>>>>

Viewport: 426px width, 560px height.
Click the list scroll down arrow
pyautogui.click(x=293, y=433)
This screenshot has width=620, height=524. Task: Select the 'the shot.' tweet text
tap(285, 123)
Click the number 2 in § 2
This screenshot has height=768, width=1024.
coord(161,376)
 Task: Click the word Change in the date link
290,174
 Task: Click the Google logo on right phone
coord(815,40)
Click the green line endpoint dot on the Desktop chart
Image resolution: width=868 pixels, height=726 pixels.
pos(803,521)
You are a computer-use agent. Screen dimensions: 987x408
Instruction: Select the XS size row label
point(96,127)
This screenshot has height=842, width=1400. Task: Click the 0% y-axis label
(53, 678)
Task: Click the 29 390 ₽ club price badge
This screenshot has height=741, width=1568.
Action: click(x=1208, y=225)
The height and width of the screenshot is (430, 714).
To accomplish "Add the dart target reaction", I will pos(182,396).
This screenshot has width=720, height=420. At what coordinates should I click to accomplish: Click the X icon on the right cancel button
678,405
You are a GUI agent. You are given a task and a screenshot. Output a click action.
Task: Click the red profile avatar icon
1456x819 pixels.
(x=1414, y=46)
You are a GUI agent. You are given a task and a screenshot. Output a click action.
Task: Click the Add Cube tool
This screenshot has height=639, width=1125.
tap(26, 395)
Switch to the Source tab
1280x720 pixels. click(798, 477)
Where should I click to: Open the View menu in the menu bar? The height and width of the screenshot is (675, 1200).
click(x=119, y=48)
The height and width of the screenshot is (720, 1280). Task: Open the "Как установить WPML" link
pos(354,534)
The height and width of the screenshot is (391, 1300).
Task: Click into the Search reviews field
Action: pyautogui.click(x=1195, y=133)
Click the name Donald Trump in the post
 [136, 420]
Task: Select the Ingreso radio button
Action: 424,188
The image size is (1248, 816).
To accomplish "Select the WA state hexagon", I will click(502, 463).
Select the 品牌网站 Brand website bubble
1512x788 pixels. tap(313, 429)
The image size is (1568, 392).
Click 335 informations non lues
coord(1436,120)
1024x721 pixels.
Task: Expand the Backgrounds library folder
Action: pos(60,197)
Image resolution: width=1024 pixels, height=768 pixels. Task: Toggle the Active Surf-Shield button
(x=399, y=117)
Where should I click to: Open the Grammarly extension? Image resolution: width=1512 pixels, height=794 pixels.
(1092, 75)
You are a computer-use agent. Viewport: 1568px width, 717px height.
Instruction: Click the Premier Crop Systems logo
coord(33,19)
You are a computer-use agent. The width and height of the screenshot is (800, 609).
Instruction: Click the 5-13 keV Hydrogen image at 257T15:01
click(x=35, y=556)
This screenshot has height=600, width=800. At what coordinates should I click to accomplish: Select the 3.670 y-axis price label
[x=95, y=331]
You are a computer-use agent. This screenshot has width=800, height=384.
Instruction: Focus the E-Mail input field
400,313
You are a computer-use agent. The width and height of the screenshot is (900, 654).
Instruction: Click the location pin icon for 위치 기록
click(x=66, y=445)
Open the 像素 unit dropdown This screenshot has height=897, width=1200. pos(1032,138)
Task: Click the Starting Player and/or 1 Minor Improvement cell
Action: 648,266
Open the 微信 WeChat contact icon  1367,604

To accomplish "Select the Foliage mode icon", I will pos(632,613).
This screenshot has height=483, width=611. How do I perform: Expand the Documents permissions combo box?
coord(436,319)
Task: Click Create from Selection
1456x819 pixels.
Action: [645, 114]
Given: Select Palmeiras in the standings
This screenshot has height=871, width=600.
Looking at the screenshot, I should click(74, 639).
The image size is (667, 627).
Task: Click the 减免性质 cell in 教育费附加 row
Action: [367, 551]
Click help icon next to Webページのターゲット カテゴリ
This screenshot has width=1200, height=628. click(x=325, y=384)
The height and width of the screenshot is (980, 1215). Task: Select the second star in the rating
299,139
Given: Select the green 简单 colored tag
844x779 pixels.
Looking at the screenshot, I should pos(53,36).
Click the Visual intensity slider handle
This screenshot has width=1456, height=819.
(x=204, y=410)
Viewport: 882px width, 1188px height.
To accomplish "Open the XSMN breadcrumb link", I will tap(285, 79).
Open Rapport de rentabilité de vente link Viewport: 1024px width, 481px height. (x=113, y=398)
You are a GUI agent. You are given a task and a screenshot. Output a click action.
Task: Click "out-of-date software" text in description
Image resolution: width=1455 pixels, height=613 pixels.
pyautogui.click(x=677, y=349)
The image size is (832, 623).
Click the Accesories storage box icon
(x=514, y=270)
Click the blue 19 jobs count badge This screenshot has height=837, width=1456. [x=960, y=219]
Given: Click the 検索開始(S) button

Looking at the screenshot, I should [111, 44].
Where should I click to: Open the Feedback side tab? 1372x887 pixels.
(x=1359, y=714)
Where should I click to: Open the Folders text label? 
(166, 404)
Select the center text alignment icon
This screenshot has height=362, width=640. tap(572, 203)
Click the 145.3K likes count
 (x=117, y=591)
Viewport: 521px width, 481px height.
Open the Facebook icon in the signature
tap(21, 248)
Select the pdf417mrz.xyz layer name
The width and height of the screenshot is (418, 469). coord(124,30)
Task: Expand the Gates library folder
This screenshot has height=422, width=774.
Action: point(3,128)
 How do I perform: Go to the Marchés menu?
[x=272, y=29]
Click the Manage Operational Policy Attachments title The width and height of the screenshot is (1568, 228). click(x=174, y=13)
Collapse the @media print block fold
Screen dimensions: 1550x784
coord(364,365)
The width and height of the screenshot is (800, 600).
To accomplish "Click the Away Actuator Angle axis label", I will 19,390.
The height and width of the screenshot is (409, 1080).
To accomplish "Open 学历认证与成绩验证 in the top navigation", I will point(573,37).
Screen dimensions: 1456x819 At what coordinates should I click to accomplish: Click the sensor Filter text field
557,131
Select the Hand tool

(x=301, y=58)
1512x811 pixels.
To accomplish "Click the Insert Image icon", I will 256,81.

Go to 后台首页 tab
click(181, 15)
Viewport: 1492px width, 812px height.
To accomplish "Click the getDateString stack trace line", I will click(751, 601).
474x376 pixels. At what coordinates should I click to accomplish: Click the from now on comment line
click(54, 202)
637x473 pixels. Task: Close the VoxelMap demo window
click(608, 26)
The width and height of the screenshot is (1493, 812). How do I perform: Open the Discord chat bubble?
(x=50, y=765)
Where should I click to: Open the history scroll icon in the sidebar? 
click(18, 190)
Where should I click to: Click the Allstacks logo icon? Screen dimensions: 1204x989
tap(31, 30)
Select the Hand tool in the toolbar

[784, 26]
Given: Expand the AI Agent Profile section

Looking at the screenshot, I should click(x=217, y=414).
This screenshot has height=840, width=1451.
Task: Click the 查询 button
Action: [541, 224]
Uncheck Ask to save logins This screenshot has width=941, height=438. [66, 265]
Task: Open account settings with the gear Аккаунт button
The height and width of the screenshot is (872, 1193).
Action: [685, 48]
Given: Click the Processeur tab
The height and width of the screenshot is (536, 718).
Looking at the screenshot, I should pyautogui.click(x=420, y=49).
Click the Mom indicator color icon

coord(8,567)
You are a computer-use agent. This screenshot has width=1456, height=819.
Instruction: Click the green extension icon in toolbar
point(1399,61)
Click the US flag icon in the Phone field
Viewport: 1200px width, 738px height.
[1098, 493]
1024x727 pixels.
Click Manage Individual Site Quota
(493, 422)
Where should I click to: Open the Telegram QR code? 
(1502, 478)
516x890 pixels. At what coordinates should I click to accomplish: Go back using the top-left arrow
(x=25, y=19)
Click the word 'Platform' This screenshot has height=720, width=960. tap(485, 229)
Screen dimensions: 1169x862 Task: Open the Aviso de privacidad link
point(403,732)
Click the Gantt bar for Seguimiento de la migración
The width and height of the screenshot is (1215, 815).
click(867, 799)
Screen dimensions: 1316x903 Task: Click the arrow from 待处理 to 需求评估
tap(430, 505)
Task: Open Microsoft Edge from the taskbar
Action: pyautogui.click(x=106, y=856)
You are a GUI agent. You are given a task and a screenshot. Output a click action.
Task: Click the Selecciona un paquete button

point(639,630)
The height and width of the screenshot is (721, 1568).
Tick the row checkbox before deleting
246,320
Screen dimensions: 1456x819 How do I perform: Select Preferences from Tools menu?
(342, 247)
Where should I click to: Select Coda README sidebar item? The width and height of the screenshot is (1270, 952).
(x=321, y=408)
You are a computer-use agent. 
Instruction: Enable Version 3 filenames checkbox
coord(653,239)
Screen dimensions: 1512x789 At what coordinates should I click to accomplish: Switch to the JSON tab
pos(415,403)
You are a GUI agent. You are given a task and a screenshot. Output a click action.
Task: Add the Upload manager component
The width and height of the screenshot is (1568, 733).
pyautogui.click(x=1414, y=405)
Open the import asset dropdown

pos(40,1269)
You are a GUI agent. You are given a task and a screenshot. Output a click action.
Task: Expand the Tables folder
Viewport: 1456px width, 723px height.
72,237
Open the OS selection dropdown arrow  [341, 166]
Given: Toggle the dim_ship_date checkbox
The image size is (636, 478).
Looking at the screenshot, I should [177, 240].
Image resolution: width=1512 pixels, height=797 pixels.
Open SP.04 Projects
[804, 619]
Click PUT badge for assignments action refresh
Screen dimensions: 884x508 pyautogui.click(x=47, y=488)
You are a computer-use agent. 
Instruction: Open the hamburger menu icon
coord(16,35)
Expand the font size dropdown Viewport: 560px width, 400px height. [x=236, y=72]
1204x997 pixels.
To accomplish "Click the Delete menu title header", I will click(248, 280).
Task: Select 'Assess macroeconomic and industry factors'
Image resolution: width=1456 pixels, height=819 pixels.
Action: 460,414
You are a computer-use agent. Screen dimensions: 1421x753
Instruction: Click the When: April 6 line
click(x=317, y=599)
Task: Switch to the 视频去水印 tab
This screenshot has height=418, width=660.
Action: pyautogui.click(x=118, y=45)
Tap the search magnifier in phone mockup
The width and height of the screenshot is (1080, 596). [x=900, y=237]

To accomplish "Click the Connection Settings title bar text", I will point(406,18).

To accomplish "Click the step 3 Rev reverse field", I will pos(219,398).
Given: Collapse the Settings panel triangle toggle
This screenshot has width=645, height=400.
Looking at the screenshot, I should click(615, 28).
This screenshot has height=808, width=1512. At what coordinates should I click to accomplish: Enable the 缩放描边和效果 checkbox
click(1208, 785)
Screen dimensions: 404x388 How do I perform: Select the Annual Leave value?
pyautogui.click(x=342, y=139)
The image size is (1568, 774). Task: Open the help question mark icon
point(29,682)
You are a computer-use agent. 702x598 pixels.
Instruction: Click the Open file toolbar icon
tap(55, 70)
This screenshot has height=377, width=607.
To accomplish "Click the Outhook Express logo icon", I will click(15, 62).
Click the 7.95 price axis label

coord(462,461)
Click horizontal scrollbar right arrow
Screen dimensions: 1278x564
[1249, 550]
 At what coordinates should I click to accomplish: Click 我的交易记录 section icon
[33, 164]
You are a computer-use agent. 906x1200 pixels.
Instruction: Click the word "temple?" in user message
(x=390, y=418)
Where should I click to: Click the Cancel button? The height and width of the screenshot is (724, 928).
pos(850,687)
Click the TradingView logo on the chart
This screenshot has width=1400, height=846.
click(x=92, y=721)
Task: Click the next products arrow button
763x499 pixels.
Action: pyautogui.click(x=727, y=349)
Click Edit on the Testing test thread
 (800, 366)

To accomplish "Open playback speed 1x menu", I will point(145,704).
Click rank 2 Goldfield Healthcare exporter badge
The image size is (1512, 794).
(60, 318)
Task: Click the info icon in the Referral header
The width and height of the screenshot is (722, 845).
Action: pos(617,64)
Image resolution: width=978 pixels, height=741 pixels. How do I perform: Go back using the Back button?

<<<<

■ **EXERCISE TASK**: Copy the entries again, starting at the line containing "Given: Collapse the" and ending at the line containing "point(29,682)", and replace "Annual Leave" with "Sick Leave" while leaving everything else unchanged.

■ **WRITTEN SOLUTION**:
Given: Collapse the Settings panel triangle toggle
This screenshot has width=645, height=400.
Looking at the screenshot, I should click(615, 28).
This screenshot has height=808, width=1512. At what coordinates should I click to accomplish: Enable the 缩放描边和效果 checkbox
click(1208, 785)
Screen dimensions: 404x388 How do I perform: Select the Sick Leave value?
pyautogui.click(x=342, y=139)
The image size is (1568, 774). Task: Open the help question mark icon
point(29,682)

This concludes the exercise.